* [THE PROBLEM]
All of the data needs to come back exactly as written.

BEGIN DATASET ENTRIES

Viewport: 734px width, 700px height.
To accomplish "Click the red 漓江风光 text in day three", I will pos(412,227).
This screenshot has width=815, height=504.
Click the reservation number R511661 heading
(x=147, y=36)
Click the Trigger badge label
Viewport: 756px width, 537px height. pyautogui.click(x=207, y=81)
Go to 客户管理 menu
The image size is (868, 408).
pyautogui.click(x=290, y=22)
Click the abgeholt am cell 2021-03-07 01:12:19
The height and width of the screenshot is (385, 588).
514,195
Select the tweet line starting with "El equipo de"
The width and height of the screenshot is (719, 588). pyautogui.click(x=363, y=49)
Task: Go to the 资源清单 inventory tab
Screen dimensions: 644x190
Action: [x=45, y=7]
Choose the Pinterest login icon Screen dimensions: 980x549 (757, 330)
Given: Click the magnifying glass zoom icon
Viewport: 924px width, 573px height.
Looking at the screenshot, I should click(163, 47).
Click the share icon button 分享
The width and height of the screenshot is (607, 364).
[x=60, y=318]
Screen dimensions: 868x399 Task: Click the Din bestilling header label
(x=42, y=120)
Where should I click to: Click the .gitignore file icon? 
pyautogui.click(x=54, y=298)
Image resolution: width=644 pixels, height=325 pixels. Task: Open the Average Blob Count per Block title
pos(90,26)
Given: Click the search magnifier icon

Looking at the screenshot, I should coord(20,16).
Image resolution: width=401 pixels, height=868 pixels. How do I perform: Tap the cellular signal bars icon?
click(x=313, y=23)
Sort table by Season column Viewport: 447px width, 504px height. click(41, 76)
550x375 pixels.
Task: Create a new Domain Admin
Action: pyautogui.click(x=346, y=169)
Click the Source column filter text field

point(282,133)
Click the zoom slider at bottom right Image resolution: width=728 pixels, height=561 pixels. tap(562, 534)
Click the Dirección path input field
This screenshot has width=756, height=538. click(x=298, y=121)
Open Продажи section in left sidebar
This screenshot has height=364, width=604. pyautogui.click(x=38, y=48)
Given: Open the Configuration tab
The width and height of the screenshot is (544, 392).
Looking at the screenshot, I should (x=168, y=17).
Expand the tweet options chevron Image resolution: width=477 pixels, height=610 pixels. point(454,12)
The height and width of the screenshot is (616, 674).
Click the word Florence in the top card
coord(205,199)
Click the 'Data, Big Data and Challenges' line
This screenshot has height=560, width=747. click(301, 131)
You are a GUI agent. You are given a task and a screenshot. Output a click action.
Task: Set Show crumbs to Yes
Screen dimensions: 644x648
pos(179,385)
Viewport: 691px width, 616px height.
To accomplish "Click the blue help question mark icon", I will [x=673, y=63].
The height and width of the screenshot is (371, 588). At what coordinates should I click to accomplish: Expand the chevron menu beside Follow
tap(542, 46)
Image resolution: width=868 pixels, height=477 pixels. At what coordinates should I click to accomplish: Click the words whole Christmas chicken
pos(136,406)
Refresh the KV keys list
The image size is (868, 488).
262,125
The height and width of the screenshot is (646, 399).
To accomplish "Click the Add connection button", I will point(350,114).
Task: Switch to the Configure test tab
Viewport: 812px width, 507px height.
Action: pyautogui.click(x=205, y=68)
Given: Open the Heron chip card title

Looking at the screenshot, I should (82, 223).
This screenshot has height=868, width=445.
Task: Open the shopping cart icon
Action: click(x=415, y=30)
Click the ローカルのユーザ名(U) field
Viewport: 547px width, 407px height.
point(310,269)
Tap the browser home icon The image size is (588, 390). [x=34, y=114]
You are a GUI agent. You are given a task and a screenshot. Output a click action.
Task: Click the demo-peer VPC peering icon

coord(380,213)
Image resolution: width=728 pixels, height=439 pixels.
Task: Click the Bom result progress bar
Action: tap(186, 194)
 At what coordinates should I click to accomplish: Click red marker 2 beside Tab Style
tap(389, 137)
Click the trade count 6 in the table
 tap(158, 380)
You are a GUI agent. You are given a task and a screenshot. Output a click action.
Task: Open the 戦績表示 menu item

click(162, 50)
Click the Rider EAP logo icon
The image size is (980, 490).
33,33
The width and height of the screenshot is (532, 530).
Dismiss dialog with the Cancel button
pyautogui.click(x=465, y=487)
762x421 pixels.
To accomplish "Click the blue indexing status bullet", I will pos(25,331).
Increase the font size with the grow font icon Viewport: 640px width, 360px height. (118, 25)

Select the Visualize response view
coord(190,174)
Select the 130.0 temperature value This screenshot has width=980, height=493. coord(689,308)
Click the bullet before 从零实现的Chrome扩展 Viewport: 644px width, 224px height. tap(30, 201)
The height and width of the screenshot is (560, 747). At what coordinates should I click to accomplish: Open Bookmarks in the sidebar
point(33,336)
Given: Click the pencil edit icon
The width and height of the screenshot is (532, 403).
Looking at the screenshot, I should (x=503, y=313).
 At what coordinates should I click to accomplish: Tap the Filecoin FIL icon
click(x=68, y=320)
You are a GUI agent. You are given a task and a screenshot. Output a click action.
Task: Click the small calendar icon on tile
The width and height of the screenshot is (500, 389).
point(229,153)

END DATASET ENTRIES

* [SOLUTION TO THE EXERCISE]
Viewport: 734px width, 700px height.
To accomplish "Click the red 漓江风光 text in day three", I will pos(412,227).
This screenshot has width=815, height=504.
Click the reservation number R511661 heading
(x=147, y=36)
Click the Trigger badge label
Viewport: 756px width, 537px height. pyautogui.click(x=207, y=81)
Go to 客户管理 menu
The image size is (868, 408).
pyautogui.click(x=290, y=22)
Click the abgeholt am cell 2021-03-07 01:12:19
The height and width of the screenshot is (385, 588).
514,195
Select the tweet line starting with "El equipo de"
The width and height of the screenshot is (719, 588). pyautogui.click(x=363, y=49)
Task: Go to the 资源清单 inventory tab
Screen dimensions: 644x190
Action: [x=45, y=7]
Choose the Pinterest login icon Screen dimensions: 980x549 (757, 330)
Given: Click the magnifying glass zoom icon
Viewport: 924px width, 573px height.
Looking at the screenshot, I should click(163, 47).
Click the share icon button 分享
The width and height of the screenshot is (607, 364).
[x=60, y=318]
Screen dimensions: 868x399 Task: Click the Din bestilling header label
(x=42, y=120)
Where should I click to: Click the .gitignore file icon? 
pyautogui.click(x=54, y=298)
Image resolution: width=644 pixels, height=325 pixels. Task: Open the Average Blob Count per Block title
pos(90,26)
Given: Click the search magnifier icon

Looking at the screenshot, I should coord(20,16).
Image resolution: width=401 pixels, height=868 pixels. How do I perform: Tap the cellular signal bars icon?
click(x=313, y=23)
Sort table by Season column Viewport: 447px width, 504px height. click(41, 76)
550x375 pixels.
Task: Create a new Domain Admin
Action: pyautogui.click(x=346, y=169)
Click the Source column filter text field

point(282,133)
Click the zoom slider at bottom right Image resolution: width=728 pixels, height=561 pixels. tap(562, 534)
Click the Dirección path input field
This screenshot has width=756, height=538. click(x=298, y=121)
Open Продажи section in left sidebar
This screenshot has height=364, width=604. pyautogui.click(x=38, y=48)
Given: Open the Configuration tab
The width and height of the screenshot is (544, 392).
Looking at the screenshot, I should (x=168, y=17).
Expand the tweet options chevron Image resolution: width=477 pixels, height=610 pixels. point(454,12)
The height and width of the screenshot is (616, 674).
Click the word Florence in the top card
coord(205,199)
Click the 'Data, Big Data and Challenges' line
This screenshot has height=560, width=747. click(301, 131)
You are a GUI agent. You are given a task and a screenshot. Output a click action.
Task: Set Show crumbs to Yes
Screen dimensions: 644x648
pos(179,385)
Viewport: 691px width, 616px height.
To accomplish "Click the blue help question mark icon", I will [x=673, y=63].
The height and width of the screenshot is (371, 588). At what coordinates should I click to accomplish: Expand the chevron menu beside Follow
tap(542, 46)
Image resolution: width=868 pixels, height=477 pixels. At what coordinates should I click to accomplish: Click the words whole Christmas chicken
pos(136,406)
Refresh the KV keys list
The image size is (868, 488).
262,125
The height and width of the screenshot is (646, 399).
To accomplish "Click the Add connection button", I will point(350,114).
Task: Switch to the Configure test tab
Viewport: 812px width, 507px height.
Action: pyautogui.click(x=205, y=68)
Given: Open the Heron chip card title

Looking at the screenshot, I should (82, 223).
This screenshot has height=868, width=445.
Task: Open the shopping cart icon
Action: click(x=415, y=30)
Click the ローカルのユーザ名(U) field
Viewport: 547px width, 407px height.
point(310,269)
Tap the browser home icon The image size is (588, 390). [x=34, y=114]
You are a GUI agent. You are given a task and a screenshot. Output a click action.
Task: Click the demo-peer VPC peering icon

coord(380,213)
Image resolution: width=728 pixels, height=439 pixels.
Task: Click the Bom result progress bar
Action: tap(186, 194)
 At what coordinates should I click to accomplish: Click red marker 2 beside Tab Style
tap(389, 137)
Click the trade count 6 in the table
 tap(158, 380)
You are a GUI agent. You are given a task and a screenshot. Output a click action.
Task: Open the 戦績表示 menu item

click(162, 50)
Click the Rider EAP logo icon
The image size is (980, 490).
33,33
The width and height of the screenshot is (532, 530).
Dismiss dialog with the Cancel button
pyautogui.click(x=465, y=487)
762x421 pixels.
To accomplish "Click the blue indexing status bullet", I will pos(25,331).
Increase the font size with the grow font icon Viewport: 640px width, 360px height. (118, 25)

Select the Visualize response view
coord(190,174)
Select the 130.0 temperature value This screenshot has width=980, height=493. coord(689,308)
Click the bullet before 从零实现的Chrome扩展 Viewport: 644px width, 224px height. tap(30, 201)
The height and width of the screenshot is (560, 747). At what coordinates should I click to accomplish: Open Bookmarks in the sidebar
point(33,336)
Given: Click the pencil edit icon
The width and height of the screenshot is (532, 403).
Looking at the screenshot, I should (x=503, y=313).
 At what coordinates should I click to accomplish: Tap the Filecoin FIL icon
click(x=68, y=320)
You are a GUI agent. You are given a task and a screenshot. Output a click action.
Task: Click the small calendar icon on tile
The width and height of the screenshot is (500, 389).
point(229,153)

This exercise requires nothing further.